With recent hires at both the senior and junior level, the Comparative Literature Department is expanding beyond its historically Western European focus and taking a broader academic approach.

Alexander Beecroft, who is currently finishing up doctorate work at Harvard University, will join the department next fall as a junior professor, comparative literature chairman Michael Holquist said. With a focus on ancient Greek and early Chinese literature, Beecroft will have a shared appointment in the Humanities. Stanford literature professor Haun Saussy, who is also an expert on Chinese poetry and Greek literature, was hired last spring and will join the department in the fall of 2004 as a tenured professor.

“In general our program is thriving,” Holquist said. “A large part of it has to do with the turn towards the world — We really have broken out of our Euro-centric box.”

Holquist said the number of majors and applications to the graduate program are up in his department. In addition, comparative literature courses have also been attracting more non-majors in recent years, he said.

“The popularity of the ‘World Literature’ course is greater that ever,” Holquist said. “The world film course has been very popular.”

Holquist said the department is expanding its world view in its academic areas and through various programs. The department has helped sponsor conferences at the University of Beijing — something Holquist said increases Yale’s presence in China. He said comparative literature professors have also been active in the Yale Center for International and Area Studies’ Crossing Borders Initiative, which is a three-year-old program designed to examine the new academic role for area studies.

At Yale, Beecroft will teach a directed studies literature section and a freshman seminar on lyric poetry in Greece, Rome and China. He said he will also teach the “World Literatures” class and an upperclassman seminar that compares Chinese and Greek poetry and philosophy.

Beecroft said in his literature dissertation, he is analyzing how oral traditions became written texts in ancient Greece and China.

While Beecroft has an undergraduate degrees in classics, he said he began learning Chinese because of its heavy influence in his western Canadian hometown. Initially, Beecroft thought he would go into business in the Pacific rim, but he said his desire to pursue business eventually faded away, while his interest in Chinese remained.

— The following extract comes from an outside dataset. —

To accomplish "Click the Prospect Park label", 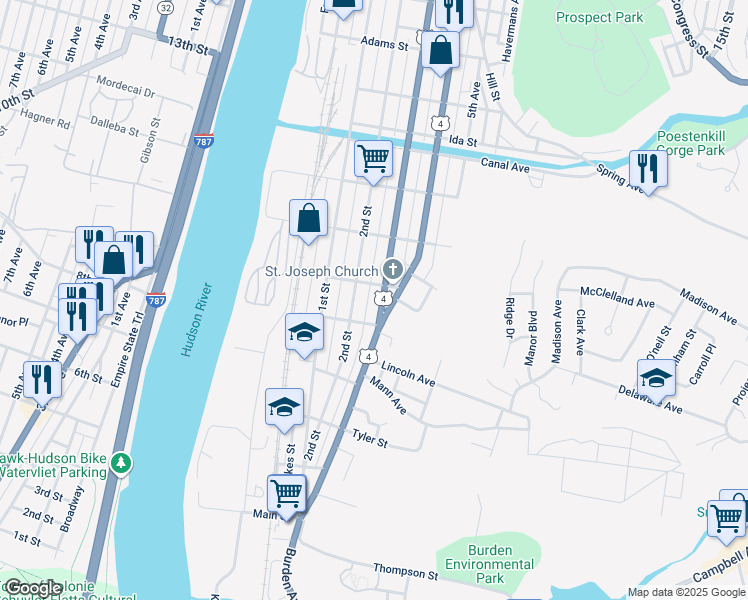I will pos(600,18).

Holquist said hiring Beecroft and Saussy will strengthen relations with both the Classics Department and East Asian studies.

When Saussy comes to Yale, he will teach courses about Chinese poetry and the interaction between Chinese and European thought.

“I’ll probably do a lot of undergraduate stuff about this problem of reading in a cosmopolitan way,” Saussy said.

He said he is also interested in the history of science, particularly 19th century poets’ views of the brain.

Saussy finished his graduate work at Yale in 1990 and Holquist said he is happy about Saussy’s return to the department.

“I’m very happy he’s coming back because among other things he’s a fine Chinese cook,” Holquist said.